I am an ELBE postdoctoral fellow at CSBD, Dresden. I am interested in the physics of active matter, a family of systems in which individual constituents locally convert energy into mechanical motion at small scales. This enables them to flow or deform on long time scales without any external shear or force. Such self-driven movements play a crucial role in biological processes like morphogenesis and tissue organization. Studying active matter can, therefore, help us understand how biological shapes form and how they are encoded. The question of how such form-generating active processes are controlled is itself non-trivial, since biological control is inherently spatiotemporal and must remain robust despite the noise and disorder present in living systems.
More recently, I have developed an interest in the field of machine learning physics. The general goal of the field is to deduce algorithms that analyze experimental data and infer the physical rules ( such as partial differential equations) governing the observed dynamics. This is challenging because experimental data are often noisy, incomplete, and particularly in biological systems influenced by hidden variables that are not usually directly accessible. These difficulties make the problem both hard and exciting.

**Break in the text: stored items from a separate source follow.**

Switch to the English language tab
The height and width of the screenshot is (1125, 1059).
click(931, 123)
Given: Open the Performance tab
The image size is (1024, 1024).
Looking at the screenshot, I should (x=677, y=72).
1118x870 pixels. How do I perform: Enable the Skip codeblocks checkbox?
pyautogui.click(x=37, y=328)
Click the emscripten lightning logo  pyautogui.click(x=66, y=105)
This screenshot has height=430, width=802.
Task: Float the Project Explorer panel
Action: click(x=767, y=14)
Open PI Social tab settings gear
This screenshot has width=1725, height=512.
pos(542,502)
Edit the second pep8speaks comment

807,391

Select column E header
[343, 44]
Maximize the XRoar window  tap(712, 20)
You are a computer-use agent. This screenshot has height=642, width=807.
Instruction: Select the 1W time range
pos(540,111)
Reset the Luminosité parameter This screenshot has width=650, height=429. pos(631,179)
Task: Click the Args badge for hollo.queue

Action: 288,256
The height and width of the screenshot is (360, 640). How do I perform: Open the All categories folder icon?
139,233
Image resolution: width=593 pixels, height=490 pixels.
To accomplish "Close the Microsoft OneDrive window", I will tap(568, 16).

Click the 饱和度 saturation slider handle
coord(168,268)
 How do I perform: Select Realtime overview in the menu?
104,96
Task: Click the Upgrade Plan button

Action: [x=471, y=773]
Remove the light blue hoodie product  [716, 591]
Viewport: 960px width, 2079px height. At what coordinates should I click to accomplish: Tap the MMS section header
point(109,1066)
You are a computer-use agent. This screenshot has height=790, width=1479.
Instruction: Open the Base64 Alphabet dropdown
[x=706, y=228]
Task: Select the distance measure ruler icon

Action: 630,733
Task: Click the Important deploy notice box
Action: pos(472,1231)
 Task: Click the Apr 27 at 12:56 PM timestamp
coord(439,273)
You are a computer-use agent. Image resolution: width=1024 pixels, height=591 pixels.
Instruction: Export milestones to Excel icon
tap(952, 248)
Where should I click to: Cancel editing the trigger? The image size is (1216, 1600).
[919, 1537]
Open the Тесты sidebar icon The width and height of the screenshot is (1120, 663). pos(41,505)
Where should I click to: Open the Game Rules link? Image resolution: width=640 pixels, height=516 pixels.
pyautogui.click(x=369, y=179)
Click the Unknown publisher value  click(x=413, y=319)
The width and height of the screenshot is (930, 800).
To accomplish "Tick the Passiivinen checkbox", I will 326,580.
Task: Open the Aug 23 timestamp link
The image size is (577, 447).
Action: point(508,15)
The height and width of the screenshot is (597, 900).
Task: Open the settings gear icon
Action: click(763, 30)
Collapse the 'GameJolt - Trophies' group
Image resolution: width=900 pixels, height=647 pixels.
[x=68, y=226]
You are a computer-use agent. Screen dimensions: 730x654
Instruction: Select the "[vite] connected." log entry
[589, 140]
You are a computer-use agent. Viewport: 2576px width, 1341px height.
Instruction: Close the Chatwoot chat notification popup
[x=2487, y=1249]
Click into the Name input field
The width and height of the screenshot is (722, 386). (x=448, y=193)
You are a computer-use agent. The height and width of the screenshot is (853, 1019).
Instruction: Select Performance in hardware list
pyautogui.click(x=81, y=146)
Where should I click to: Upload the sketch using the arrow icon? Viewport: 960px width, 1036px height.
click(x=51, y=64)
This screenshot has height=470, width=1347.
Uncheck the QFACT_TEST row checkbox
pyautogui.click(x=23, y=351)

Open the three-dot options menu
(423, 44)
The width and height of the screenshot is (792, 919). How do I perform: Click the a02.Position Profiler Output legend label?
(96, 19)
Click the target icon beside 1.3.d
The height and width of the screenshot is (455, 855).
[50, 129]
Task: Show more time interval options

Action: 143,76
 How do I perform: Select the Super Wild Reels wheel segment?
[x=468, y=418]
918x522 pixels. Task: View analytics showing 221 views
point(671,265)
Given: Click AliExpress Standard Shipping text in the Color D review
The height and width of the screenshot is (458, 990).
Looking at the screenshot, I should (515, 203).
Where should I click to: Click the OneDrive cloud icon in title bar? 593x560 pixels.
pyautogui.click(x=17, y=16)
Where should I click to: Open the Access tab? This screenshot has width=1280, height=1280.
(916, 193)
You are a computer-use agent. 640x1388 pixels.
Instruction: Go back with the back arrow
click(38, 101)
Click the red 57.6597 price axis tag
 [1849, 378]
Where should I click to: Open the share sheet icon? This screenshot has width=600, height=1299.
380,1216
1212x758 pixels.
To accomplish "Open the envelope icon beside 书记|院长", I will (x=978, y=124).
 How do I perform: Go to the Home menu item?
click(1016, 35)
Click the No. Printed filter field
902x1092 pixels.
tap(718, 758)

Before this, I did my PhD at Theory of Complex Systems Lab, under the supervision of Dr. Andrew Callan-Jones. Dr. Raphaël Voituriez was my co-supervisor. During my PhD, using a combination of analytical approaches and numerical techniques, I studied the behaviour of active fluids on curved surfaces. Prior to this, I did my master’s at TU Dresden in Computational Modelling and Simulation, where I worked with Dr. Steffen Rulands and Dr. Abhinav Sharma.